* What to produce:
Copy the lines of the items word for word, starting at the line that contains "For every named" and stopping after the line that contains "connygnielsen@gmail.com (200, 628)". Leave the pictures out of your answer.

* Dataset items:
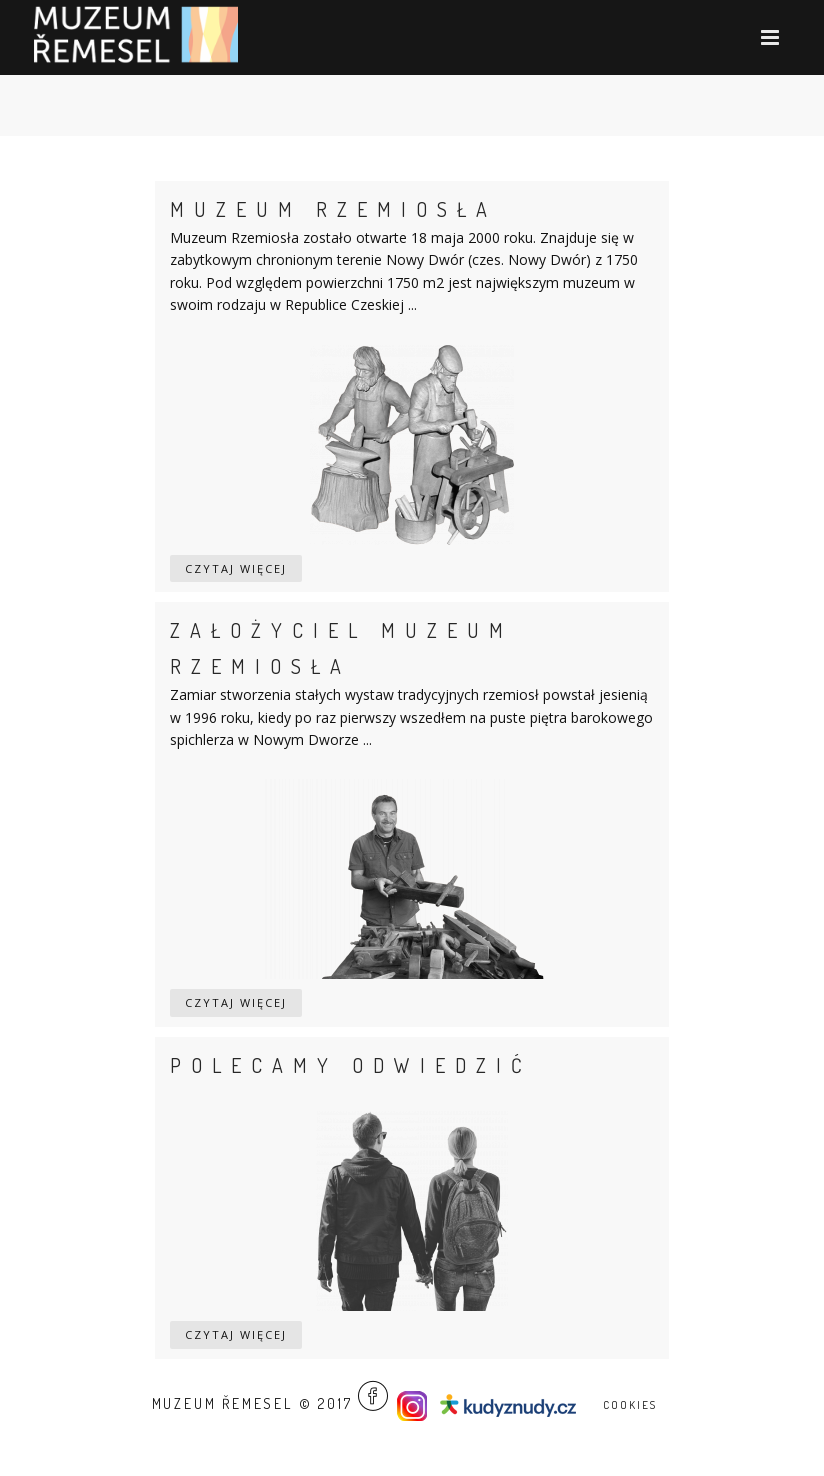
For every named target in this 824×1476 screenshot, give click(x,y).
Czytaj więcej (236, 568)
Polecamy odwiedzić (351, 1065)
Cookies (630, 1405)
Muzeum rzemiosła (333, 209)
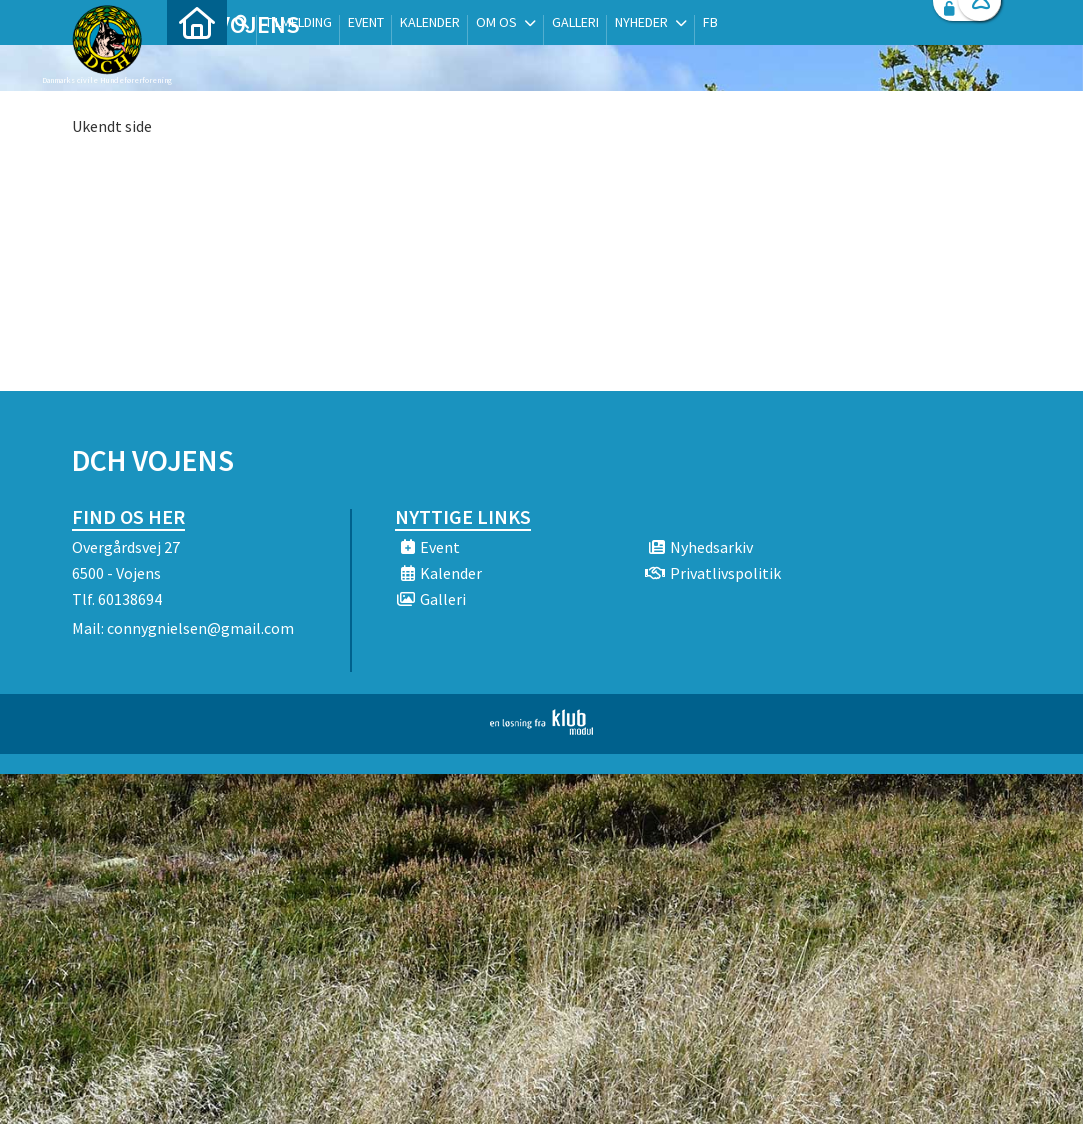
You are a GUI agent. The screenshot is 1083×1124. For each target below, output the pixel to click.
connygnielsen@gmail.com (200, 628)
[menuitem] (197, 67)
* * *
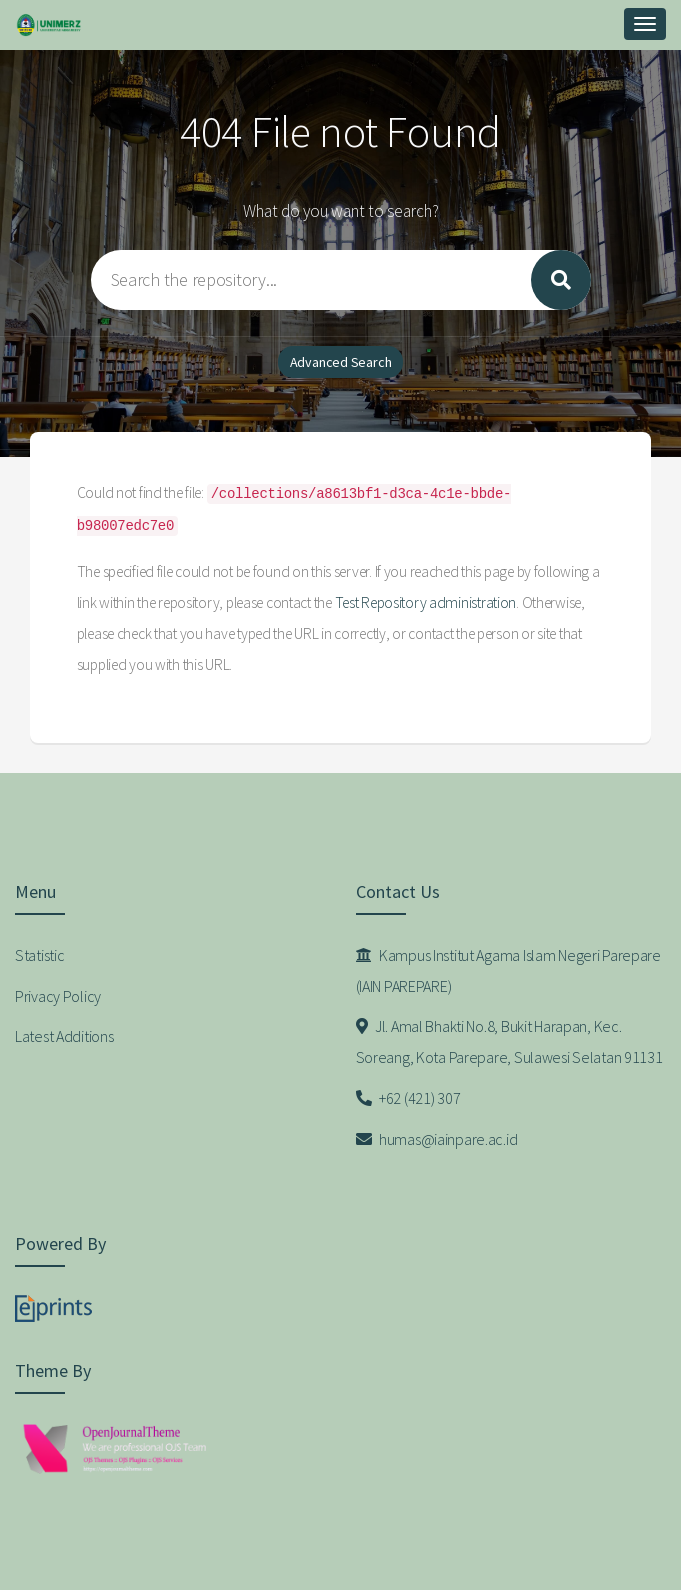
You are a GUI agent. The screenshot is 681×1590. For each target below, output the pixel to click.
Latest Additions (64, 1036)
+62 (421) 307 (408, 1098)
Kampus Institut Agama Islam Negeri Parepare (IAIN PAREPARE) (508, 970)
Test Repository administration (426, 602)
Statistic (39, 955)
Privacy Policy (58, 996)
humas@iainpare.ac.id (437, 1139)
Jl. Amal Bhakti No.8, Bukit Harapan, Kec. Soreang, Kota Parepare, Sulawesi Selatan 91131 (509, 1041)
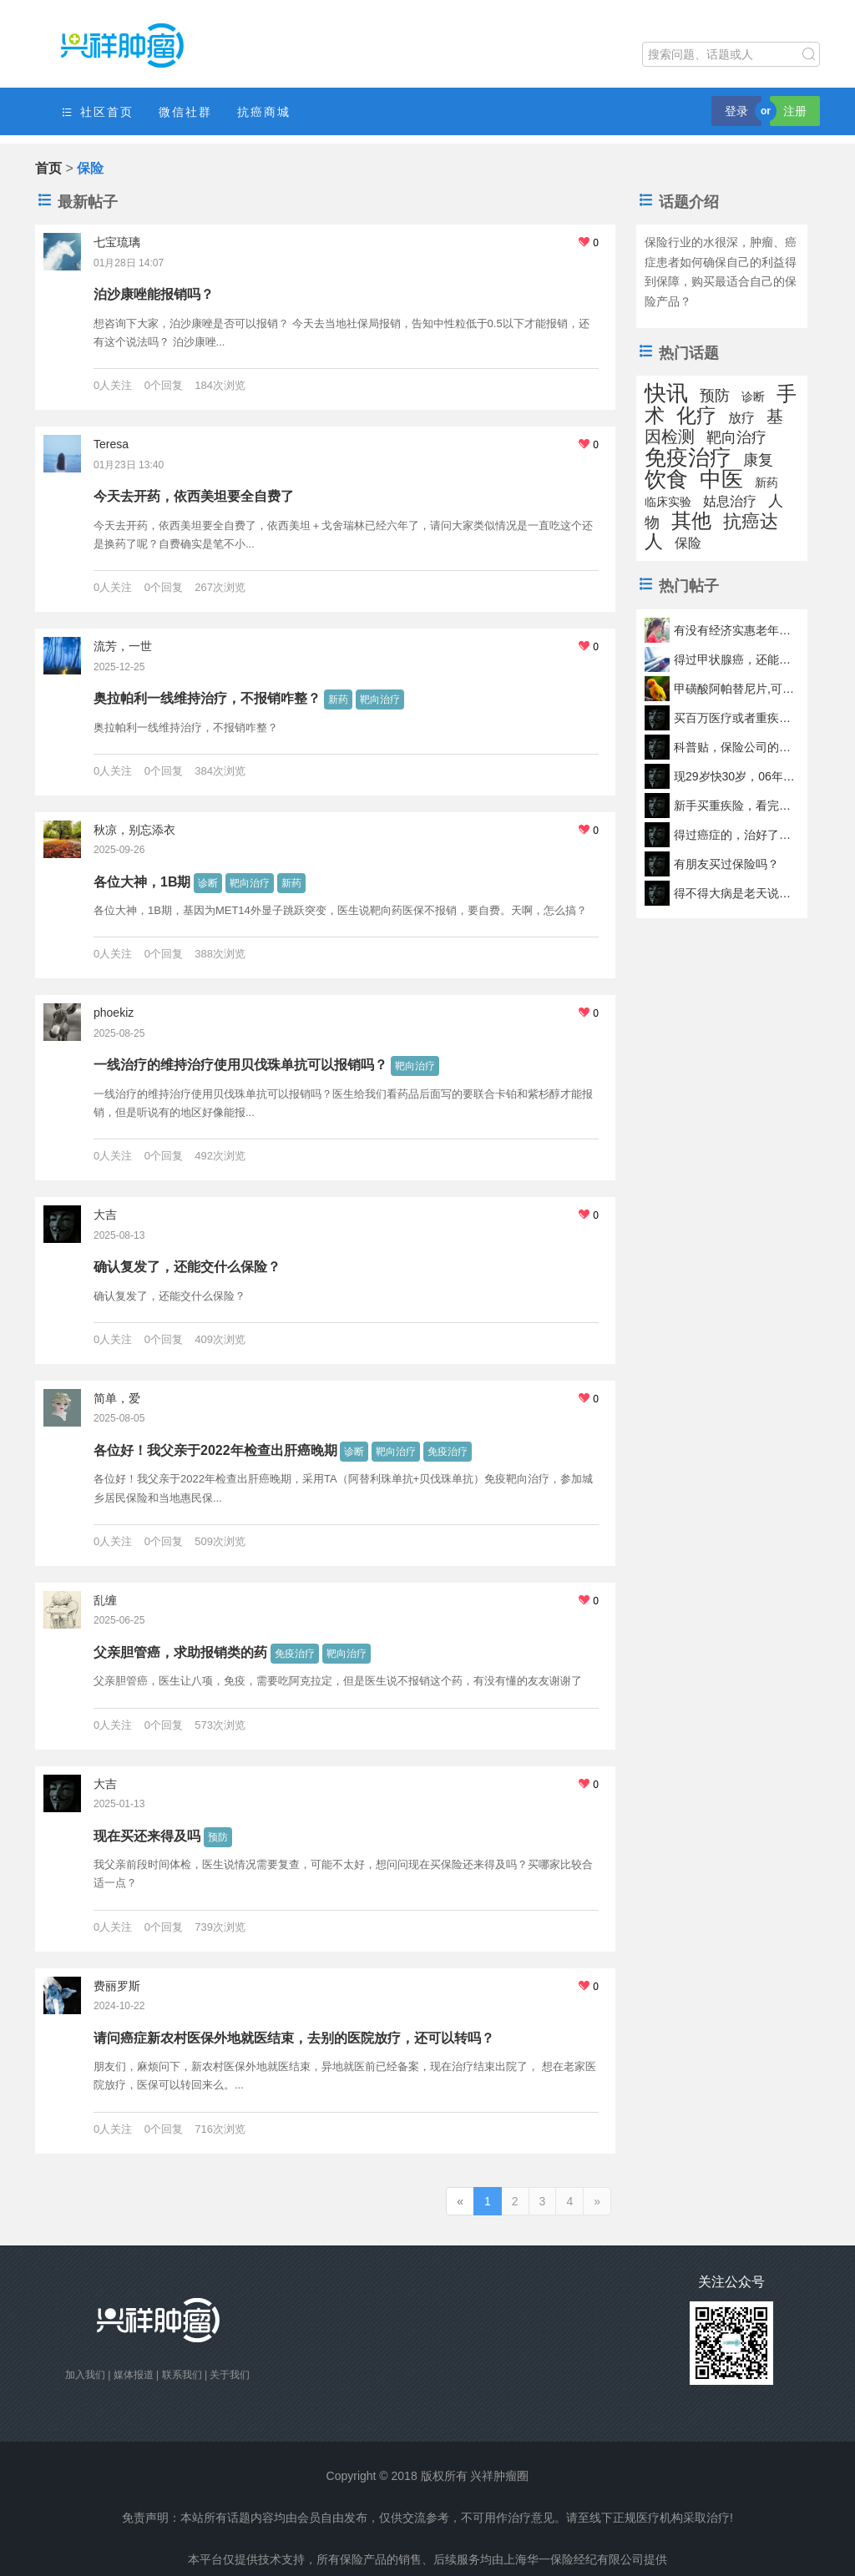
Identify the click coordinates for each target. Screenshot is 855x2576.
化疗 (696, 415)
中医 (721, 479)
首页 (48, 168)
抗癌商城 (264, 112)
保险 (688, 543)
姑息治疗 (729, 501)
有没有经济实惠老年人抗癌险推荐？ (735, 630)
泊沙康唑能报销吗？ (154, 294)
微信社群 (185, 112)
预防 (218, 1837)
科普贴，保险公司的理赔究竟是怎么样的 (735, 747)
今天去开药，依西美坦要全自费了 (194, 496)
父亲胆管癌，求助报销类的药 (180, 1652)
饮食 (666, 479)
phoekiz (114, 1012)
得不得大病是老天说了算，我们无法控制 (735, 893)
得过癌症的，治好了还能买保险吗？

* Full answer:
For every named target in this 824×1476 screenshot, give click(x,y).
Czytaj więcej (236, 568)
Polecamy odwiedzić (351, 1065)
Cookies (630, 1405)
Muzeum rzemiosła (333, 209)
You are a GUI agent. The screenshot is 1083×1124. For each target below, output the pixel to click.
connygnielsen@gmail.com (200, 628)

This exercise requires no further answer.